--- Information given ---
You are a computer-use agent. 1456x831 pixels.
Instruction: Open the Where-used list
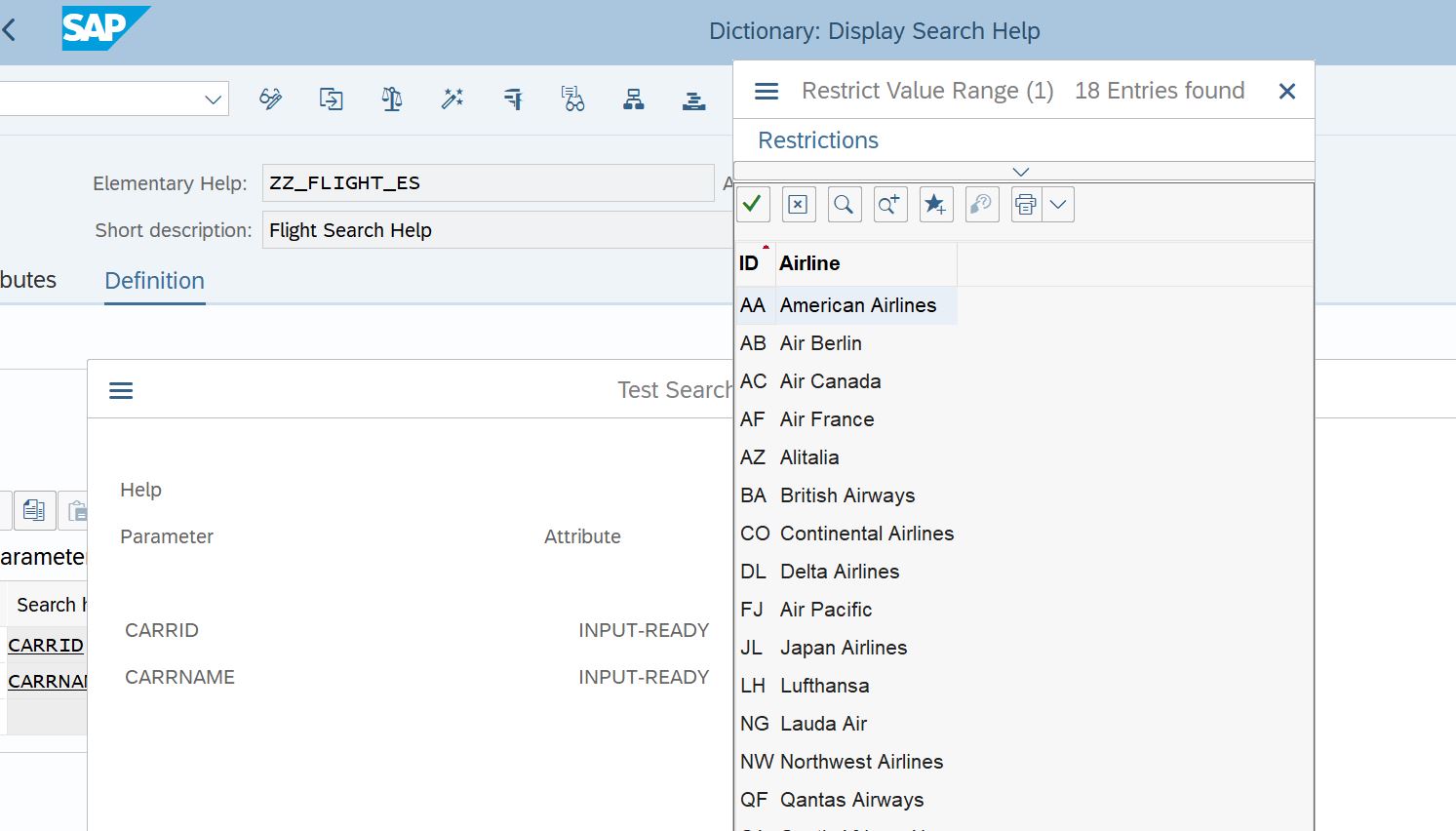[572, 98]
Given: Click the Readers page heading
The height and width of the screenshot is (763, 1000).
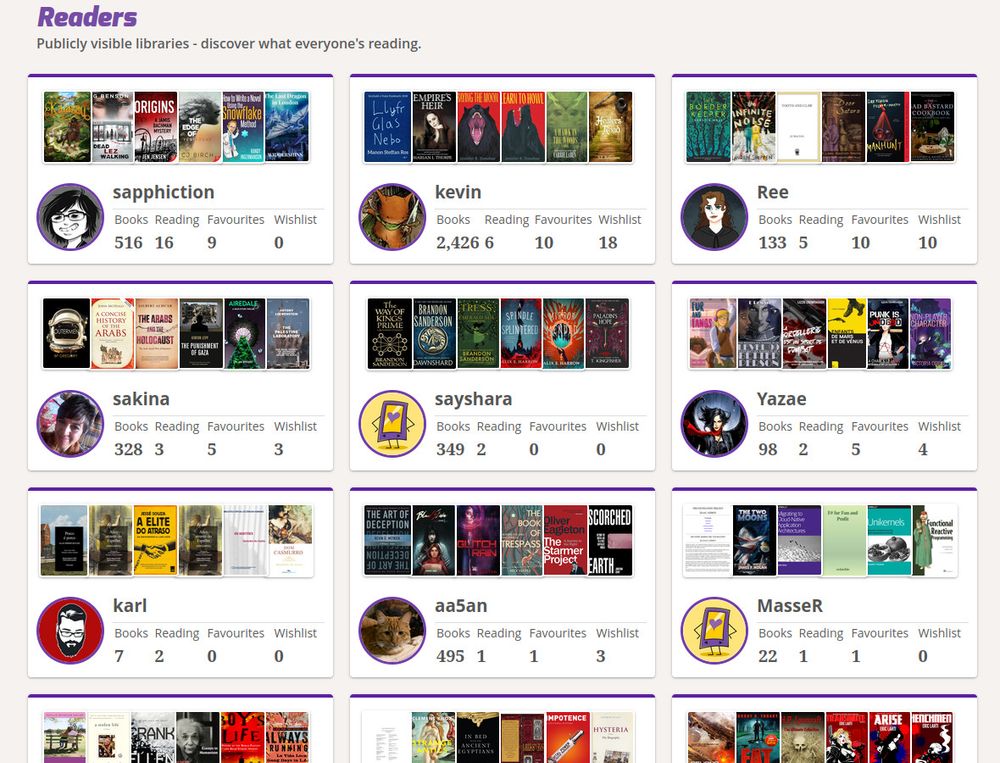Looking at the screenshot, I should point(87,17).
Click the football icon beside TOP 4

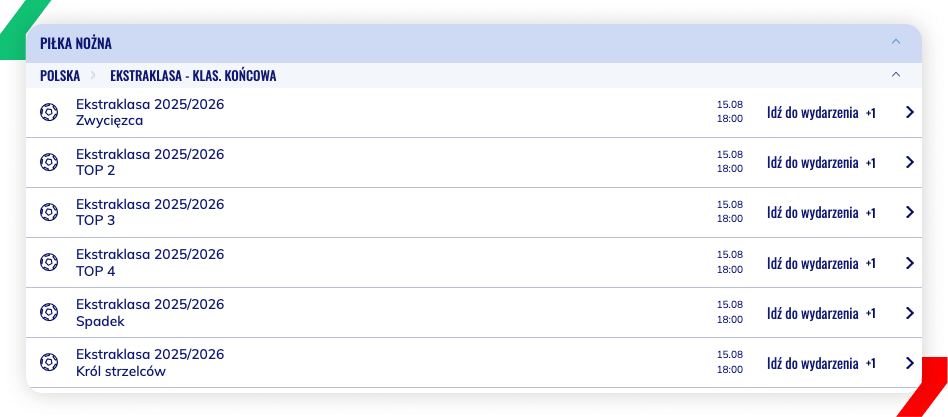pos(49,263)
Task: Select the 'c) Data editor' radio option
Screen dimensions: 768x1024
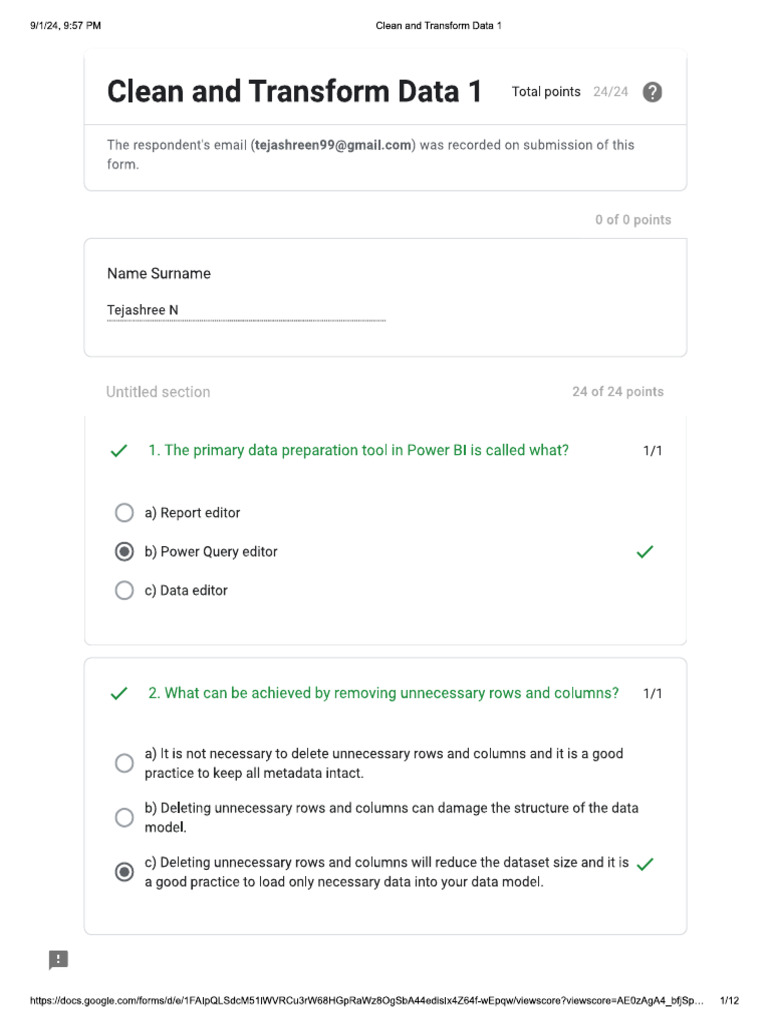Action: coord(124,590)
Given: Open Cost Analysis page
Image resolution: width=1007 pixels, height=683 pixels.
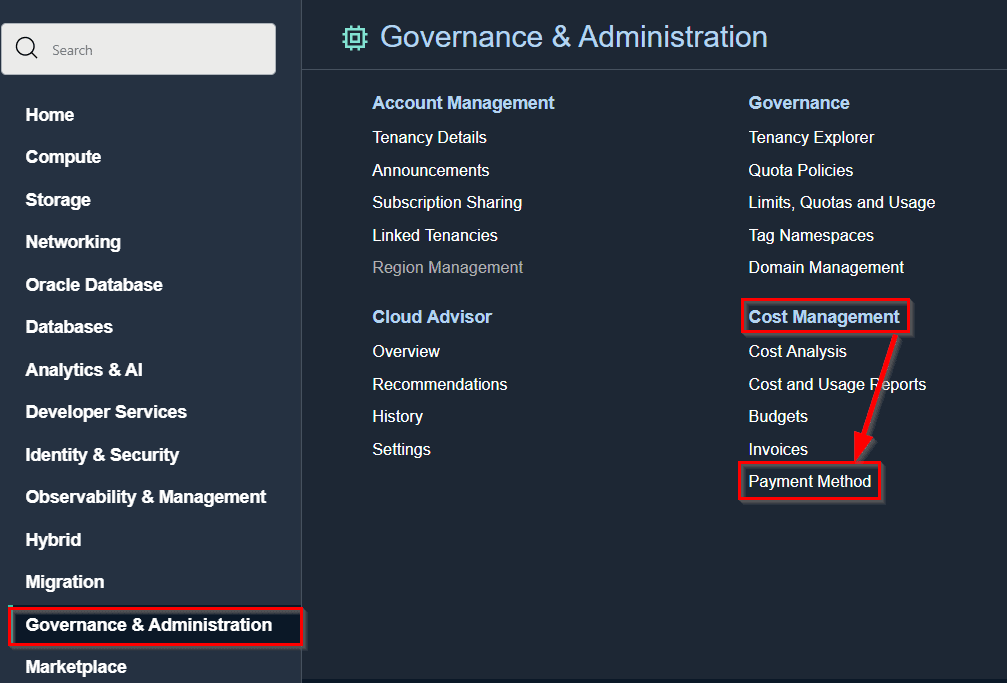Looking at the screenshot, I should (x=797, y=352).
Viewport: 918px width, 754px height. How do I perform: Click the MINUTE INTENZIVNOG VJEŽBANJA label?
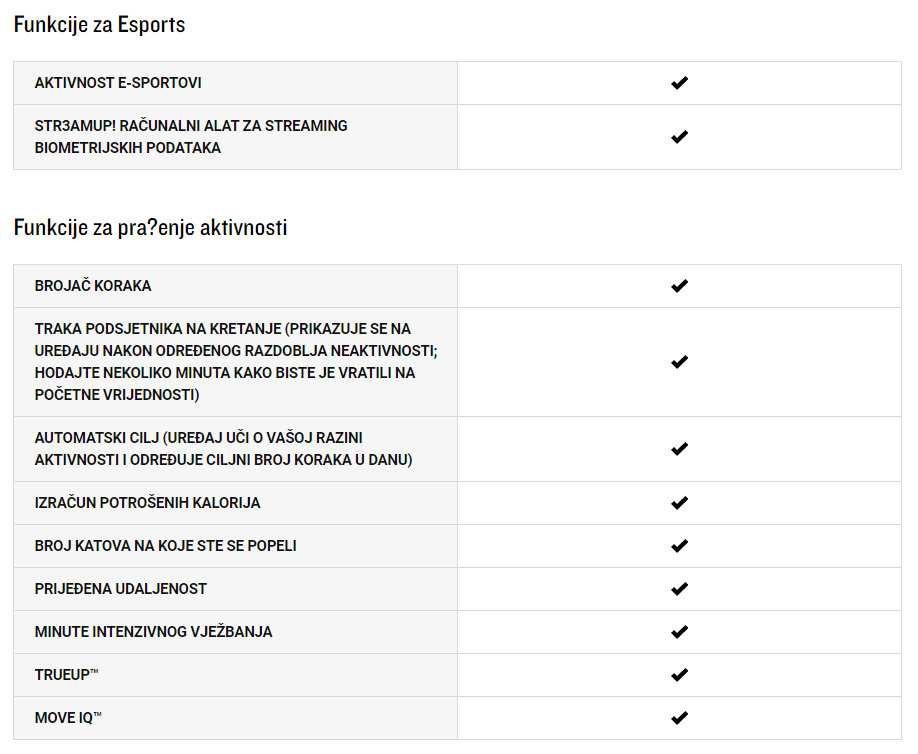pos(153,632)
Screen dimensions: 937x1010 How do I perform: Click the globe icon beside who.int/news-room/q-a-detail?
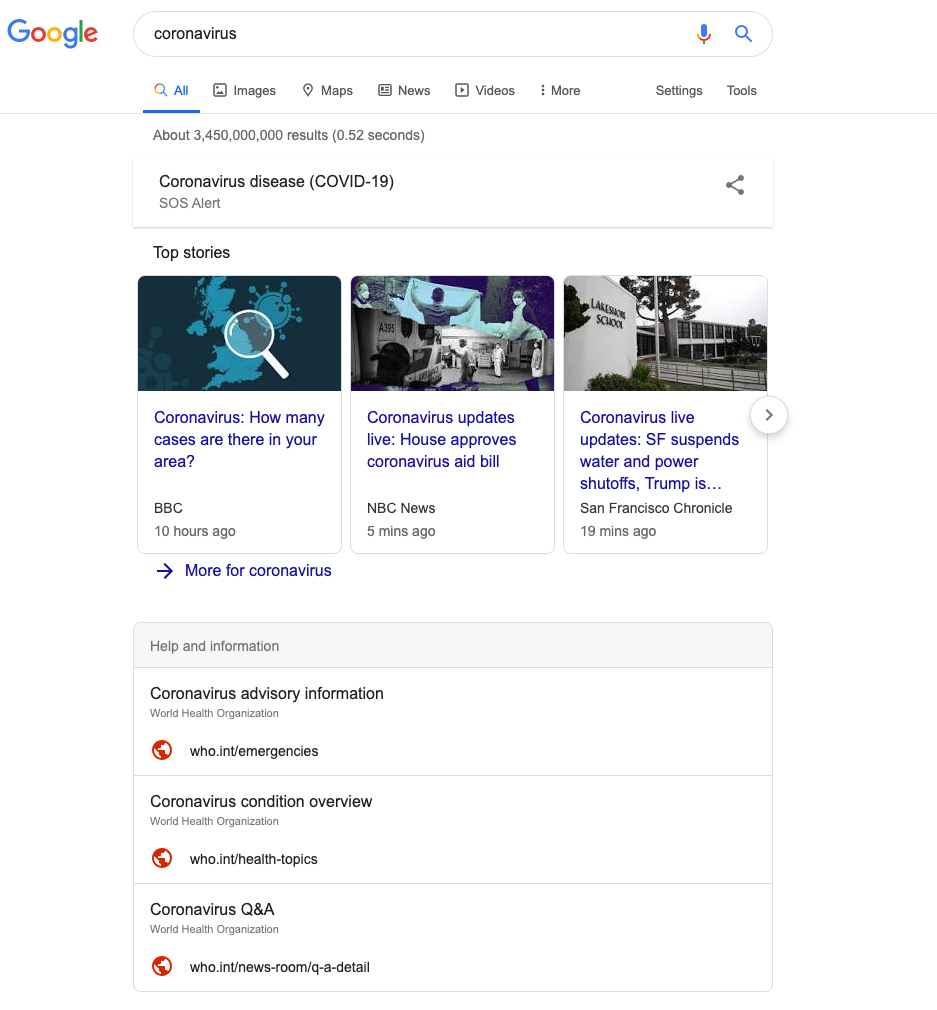point(162,966)
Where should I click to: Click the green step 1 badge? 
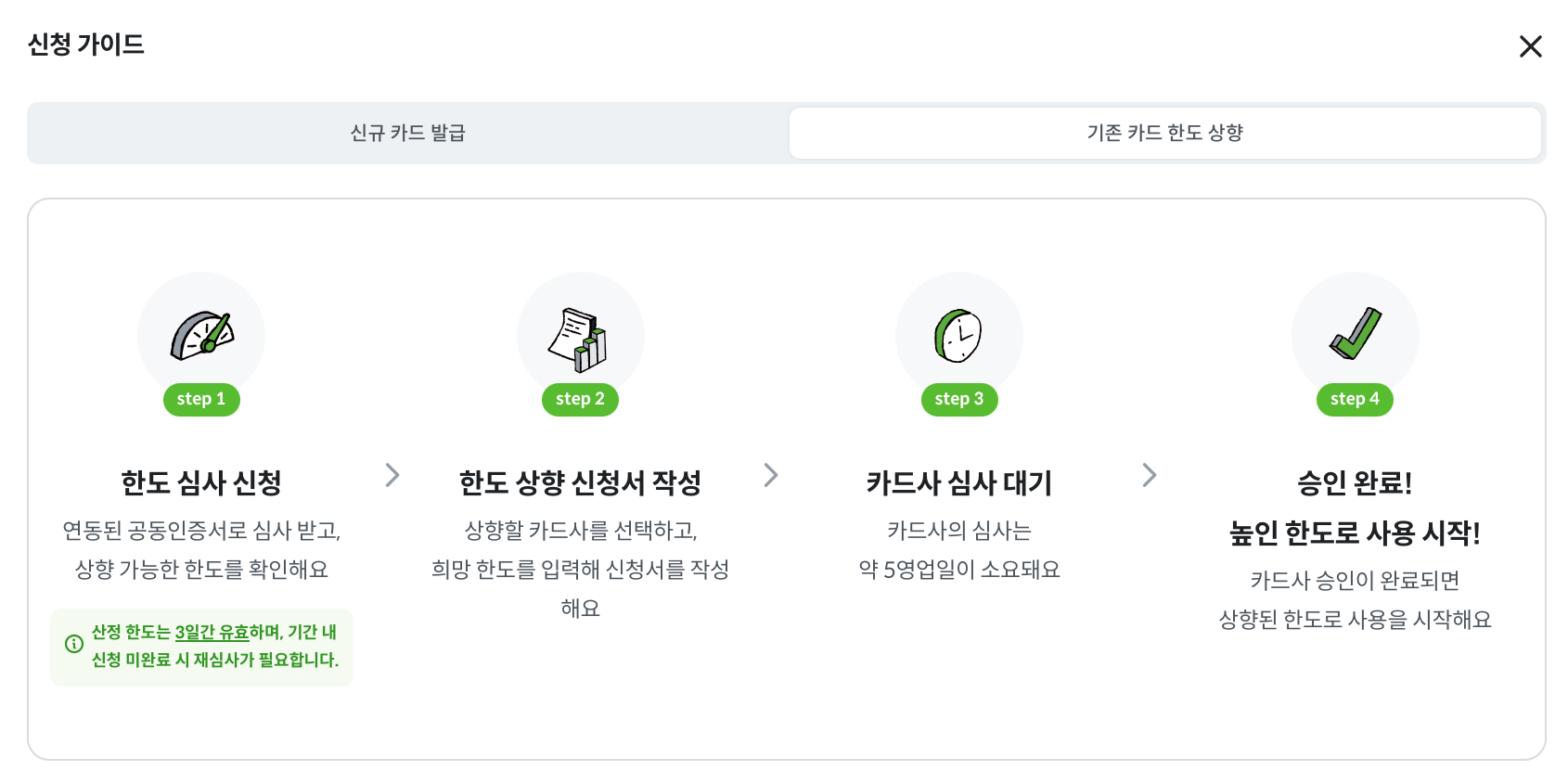click(201, 399)
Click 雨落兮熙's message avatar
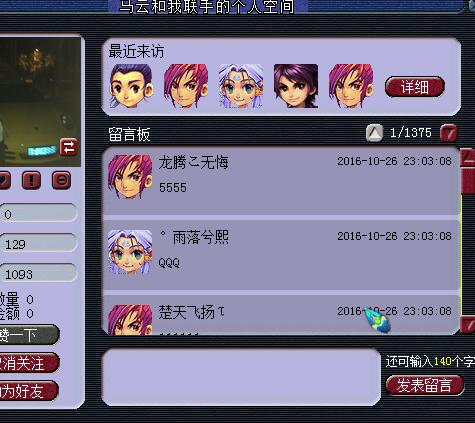The width and height of the screenshot is (475, 423). (130, 252)
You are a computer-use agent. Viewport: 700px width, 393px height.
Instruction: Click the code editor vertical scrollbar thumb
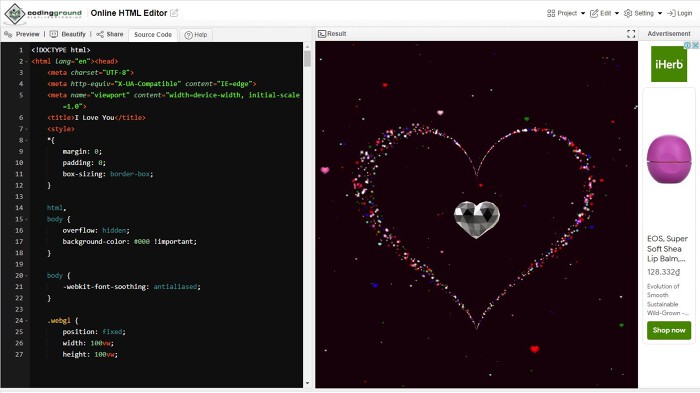click(x=307, y=59)
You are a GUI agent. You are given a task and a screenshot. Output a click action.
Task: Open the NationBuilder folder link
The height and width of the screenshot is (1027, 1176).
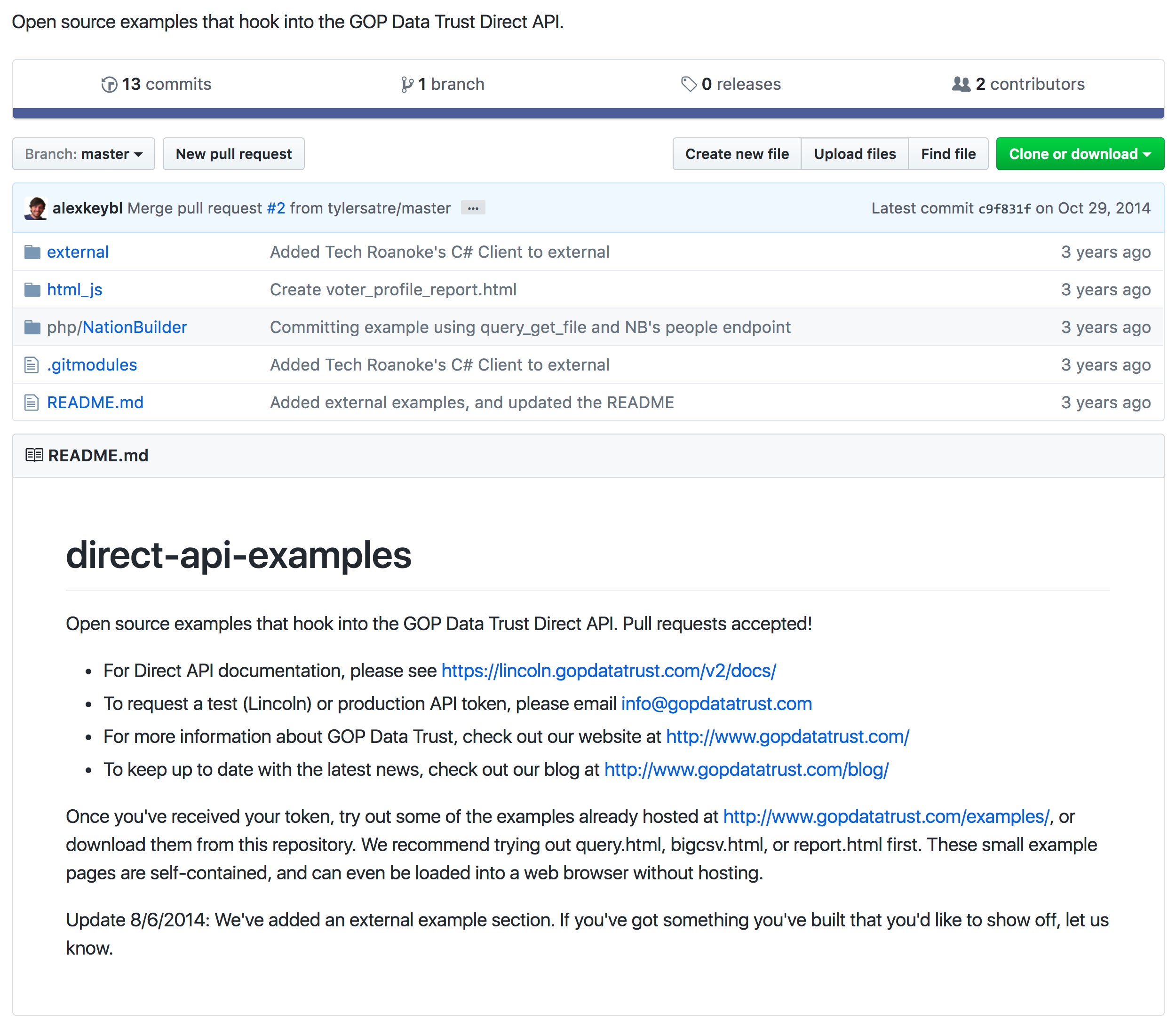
---
Aim of the task =
Search the entries for "agent" and copy out each line that has it.

Your response =
You are a computer-use agent. 1456x831 pixels.
You are a computer-use agent. Viewport: 700px width, 393px height.
You are a GUI agent. You are given a task and a screenshot. Output a click action.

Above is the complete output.